# Anyone want to learn advanced rockwork techniques?



## albert_dao (May 28, 2012)

I'll be hosting a class this Friday at Oceanic starting 5:30.

Here are some examples (imgur album link):

Oceanic Corals Advanced Rockwork - Imgur

Feel free to ask me any questions beforehand!


----------



## Dietmar (Dec 15, 2011)

Sounds like an idea. One could always use fresh ideas.
Is there a cost involved?


----------



## albert_dao (May 28, 2012)

Zero cost. Just pop by and I'll share my methods


----------



## Dietmar (Dec 15, 2011)

albert_dao said:


> Zero cost.
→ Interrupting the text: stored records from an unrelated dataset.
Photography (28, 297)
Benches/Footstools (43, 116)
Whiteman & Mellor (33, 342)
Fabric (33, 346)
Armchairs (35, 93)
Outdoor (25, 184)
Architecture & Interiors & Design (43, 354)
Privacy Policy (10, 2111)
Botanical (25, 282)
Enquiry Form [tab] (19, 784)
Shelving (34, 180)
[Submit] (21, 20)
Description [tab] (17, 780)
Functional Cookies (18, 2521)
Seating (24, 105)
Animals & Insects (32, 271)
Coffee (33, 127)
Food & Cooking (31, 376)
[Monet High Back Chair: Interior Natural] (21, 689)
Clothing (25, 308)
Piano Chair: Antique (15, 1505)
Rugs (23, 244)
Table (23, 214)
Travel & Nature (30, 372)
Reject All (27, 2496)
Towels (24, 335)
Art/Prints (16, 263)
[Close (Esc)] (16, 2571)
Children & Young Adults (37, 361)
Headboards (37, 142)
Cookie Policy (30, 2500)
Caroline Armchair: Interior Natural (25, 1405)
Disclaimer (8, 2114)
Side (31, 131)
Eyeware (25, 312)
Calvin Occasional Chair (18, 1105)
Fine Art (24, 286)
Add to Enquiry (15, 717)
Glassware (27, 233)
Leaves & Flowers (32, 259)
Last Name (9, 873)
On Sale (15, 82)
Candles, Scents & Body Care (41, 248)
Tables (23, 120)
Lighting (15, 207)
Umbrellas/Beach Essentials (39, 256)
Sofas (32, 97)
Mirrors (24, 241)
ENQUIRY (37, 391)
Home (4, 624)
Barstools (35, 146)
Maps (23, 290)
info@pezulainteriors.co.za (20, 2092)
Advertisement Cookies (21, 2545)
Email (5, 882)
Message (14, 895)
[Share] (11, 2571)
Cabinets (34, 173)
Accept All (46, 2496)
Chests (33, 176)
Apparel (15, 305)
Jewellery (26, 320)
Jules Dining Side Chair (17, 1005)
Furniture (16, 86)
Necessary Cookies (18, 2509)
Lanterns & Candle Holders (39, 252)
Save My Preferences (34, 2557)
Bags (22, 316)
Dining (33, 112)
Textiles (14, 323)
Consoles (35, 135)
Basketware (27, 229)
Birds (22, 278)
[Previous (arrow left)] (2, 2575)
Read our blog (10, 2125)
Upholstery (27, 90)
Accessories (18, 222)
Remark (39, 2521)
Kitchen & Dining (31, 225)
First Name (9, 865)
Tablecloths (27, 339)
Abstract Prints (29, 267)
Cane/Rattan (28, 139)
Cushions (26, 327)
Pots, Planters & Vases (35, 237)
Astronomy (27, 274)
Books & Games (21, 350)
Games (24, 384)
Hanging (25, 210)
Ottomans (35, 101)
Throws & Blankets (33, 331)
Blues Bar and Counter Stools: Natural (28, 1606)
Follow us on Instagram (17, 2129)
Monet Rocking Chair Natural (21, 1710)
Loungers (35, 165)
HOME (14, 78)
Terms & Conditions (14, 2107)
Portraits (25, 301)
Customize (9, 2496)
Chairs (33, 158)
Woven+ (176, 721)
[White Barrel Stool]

Just pop by and I'll share my methods


:bigsmile:


----------



## gmann (Mar 26, 2013)

thank you for posting this...

definitely dropping by


----------



## albert_dao (May 28, 2012)

gmann said:


> thank you for posting this...
> 
> definitely dropping by


Awesome! Will be great to see everyone


----------



## Dietmar (Dec 15, 2011)

Thank you Albert for hosting this and Tyler for helping out. I learned a lot. Especially about that neat plasticized concrete mix. Sure hides the zap straps and stays in place, bonding structures together as well. If you have a creative urge, thats the method that will work for you.
Lots of fish and coral there in Aldergrove, a must go see


----------



## Nemo1 (Aug 11, 2011)

Oops just saw the post..

When are u doing the class again?


Sent from my iPhone using Tapatalk


----------